Na een flinke warme maaltijd in huize hernia klommen we in onze thermopakken over de rotsen achter onze vissershut, om aan de kust in het volledige duister te wachten op het noorderlicht. Ver weg van alle lichtgevende steden zagen we zoveel sterren dat het bijna onwerkelijk leek. Inmiddels wisten we al dat we een hoop geduld moesten hebben want de Aurora Borealis laat zich niet zo maar zien. Alleen onder de juiste omstandigeheden, zoals een heldere hemel en genoeg zonnedeeltjes die de atmosfeer binnendringen is dit wonder van moeder natuur te zien. Tegen middernacht hadden we nog geen spatje noorderlicht gezien en de ijzige poolwind dwong ons uiteindelijk om terug te gaan naar onze hut, waar we na een paar glazen warme glühwein in een diepe slaap vielen.

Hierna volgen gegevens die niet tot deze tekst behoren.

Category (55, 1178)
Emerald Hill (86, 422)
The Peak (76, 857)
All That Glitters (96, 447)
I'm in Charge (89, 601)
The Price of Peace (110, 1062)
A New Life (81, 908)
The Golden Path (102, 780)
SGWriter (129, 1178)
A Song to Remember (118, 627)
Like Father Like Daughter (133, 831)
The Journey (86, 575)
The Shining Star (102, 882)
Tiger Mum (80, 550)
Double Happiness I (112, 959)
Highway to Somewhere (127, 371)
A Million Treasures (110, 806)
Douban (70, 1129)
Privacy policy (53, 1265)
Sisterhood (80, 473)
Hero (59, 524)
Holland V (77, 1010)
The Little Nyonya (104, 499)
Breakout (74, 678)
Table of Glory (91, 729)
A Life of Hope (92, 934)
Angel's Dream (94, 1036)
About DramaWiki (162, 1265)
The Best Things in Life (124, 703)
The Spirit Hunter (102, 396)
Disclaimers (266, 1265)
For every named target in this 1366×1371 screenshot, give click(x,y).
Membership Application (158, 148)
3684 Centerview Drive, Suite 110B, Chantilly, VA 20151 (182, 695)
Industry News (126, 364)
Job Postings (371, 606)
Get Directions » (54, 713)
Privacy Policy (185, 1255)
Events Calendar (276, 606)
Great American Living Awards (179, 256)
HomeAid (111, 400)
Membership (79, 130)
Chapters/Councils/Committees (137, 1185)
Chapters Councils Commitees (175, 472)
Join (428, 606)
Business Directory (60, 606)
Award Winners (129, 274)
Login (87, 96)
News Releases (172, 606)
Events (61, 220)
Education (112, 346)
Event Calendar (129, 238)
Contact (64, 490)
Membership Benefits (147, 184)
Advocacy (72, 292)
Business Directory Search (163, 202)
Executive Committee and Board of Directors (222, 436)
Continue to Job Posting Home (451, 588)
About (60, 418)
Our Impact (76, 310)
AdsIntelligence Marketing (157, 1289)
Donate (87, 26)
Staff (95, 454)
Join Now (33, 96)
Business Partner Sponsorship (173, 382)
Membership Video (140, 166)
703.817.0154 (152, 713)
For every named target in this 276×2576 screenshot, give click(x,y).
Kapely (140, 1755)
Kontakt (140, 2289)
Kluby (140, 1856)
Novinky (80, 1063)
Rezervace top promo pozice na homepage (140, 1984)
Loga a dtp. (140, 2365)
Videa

In de daaropvolgende dagen maakten we kennis met de enorm depressieve werking van de poolnacht, die het eiland Magerøya in de midwinter drie maanden lang in duisternis hult. Met maar een half uurtje schemer per dag bleek deze poolnacht uiteindelijk onze zwaarste beproeving van de hele reis. Hevige sneeuwval en harde wind maakte het daarbij onmogelijk om naar de Noordkaap te rijden of het noorderlicht te zien, waardoor de verveling al snel toe sloeg. Na twee dagen wachten in onze vissershut, die elke minuut kleiner leek te worden, waren we inmiddels alle besef van tijd kwijt en speelden we de hoofdrol in ons eigen Stephen King verhaal.
Op eerste kerstdag knapte het weer iets op en konden we eindelijk de laatste 40 kilometer richting de Noordkaap voltooien. Een ritje die ons, zonder spijkerbanden in de stormachtige wind op ijzige wegen langs diepe ravijnen zonder vangrail, bijna fataal werd. Tijdens deze kamikazerit kreeg de wind een paar keer flink grip op de bus waardoor we bijna van de weg af gleden. Gelukkig wist Smiley de bus nog net in bedwang te houden en passeerden we in de ochtendschemer het entreebord van de Noordkaap. De 235 Noorse kronen entreegeld voor deze bijna-dood-ervaring mochten we houden want er was tijdens de kerstdagen niemand aan het werk. In de ijskoude wind liepen we naar de punt van de rots, waar een paar honderd in de diepte de Barentszee wild tegen de rotswand beukte. We keken over de woeste zee, die er in het schemer vrij onheilspellend uit zag. Daar lag ergens in de verte Spitsbergen, het laatste eiland tussen ons en de Noorpool. De snijdende poolwind maakte het bijna onmogelijk om lang op de rots te blijven en zo reden we een kwartier later stapvoets terug naar onze hut.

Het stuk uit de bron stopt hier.